Lotfi Riahi, président de l’Organisation tunisienne pour informer le consommateur (OTIC), vient de mettre en lumière une réalité désormais vérifiée: pendant le mois de Ramadan, le consommateur tunisien gaspille environ 66% des plats préparés. La nouvelle n’a pas semblé émouvoir beaucoup de monde. Il n’y avait pas de quoi en faire tout un plat, même si le constat laisse comme un goût amer. On doit avaler la couleuvre et faire comme si c’était normal de faire la queue pendant des heures pour acheter un kilo de riz ou de sucre pour les jeter après à la poubelle.
C’est ainsi qu’il est devenu pratiquement démocratique de jeter des centaines de tonnes de nourriture. Comme il n’est guère question de pénaliser les fautifs ni d’augmenter le prix des denrées alimentaires pour tout le monde, la Caisse de compensation continuera à compenser en creusant les déficits et en surmultipliant les chiffres de la dette. Les modestes campagnes dites de sensibilisation, s’il en est, ne changent pratiquement rien à l’ordre des choses.
Il faut dire, histoire de lui trouver quelques excuses, que le Tunisien a été servi à satiété en ce mois d’abstinence. Des plats riches en couleurs qui faisaient saliver la toile et nourrissaient les discussions les plus folles. Le dernier servi était celui de l’avion « Amilcar», parti sans revenir. Une histoire bien salée qui a épicé les débats sur l’état des lieux de notre flotte aérienne, des procédures douanières à entreprendre et des prix de la ferraille sur le marché international. La rumeur publique, les discussions de café et les réseaux sociaux ont fait le reste.

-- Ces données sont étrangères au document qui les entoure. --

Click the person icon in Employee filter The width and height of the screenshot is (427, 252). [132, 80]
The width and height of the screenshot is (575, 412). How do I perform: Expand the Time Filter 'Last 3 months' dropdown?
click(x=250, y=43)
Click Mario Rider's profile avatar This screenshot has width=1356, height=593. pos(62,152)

Le reste, c’est que tout le monde est réputé pourri, sans attendre la confrontation des arguments et des preuves. Et puis, comme on dit, il faut battre le fer pendant qu’il est chaud. Qu’importe ce qu’on va faire avec, on parle du fer, une statut de liberté ou des barreaux de prison.
L’essentiel est de garder la marmite sur le feu, d’être toujours occupé à quelque chose. Des derniers limogeages, par exemple celui du ministre de l’Éducation, Mohamed Ali Boughdiri, survenu le lundi 1er avril. Pour ce dernier, on croyait, au début, que ce n’était qu’un simple « poisson » d’avril, sauf qu’après vérification, le menu s’est avéré beaucoup plus copieux.

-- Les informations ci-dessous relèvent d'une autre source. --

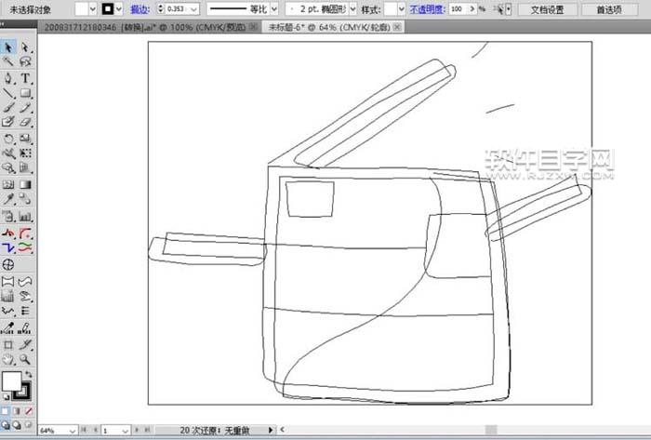Viewport: 651px width, 440px height.
Task: Swap fill and stroke colors
Action: pos(28,373)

Depuis le début de Ramadan, deux autres ministres ont été limogés, celui des Affaires culturelles et celui du Transport. A qui il faudra ajouter deux gouverneurs et un procureur de la République. De quoi couper l’appétit à plus d’un. A tous les hauts fonctionnaires de l’Etat qui se trouvent désormais sur un siège éjectable. Couper l’appétit aux uns, mais laisser les autres, la majorité, sur leur faim, n’ayant obtenu aucune explication à ces limogeages. Les quelques miettes qui ont filtré sur les raisons de ces désaveux n’expliquaient pas vraiment pourquoi ces ministres, connus pour être de fervents défenseurs du régime, se sont trouvés à la diète.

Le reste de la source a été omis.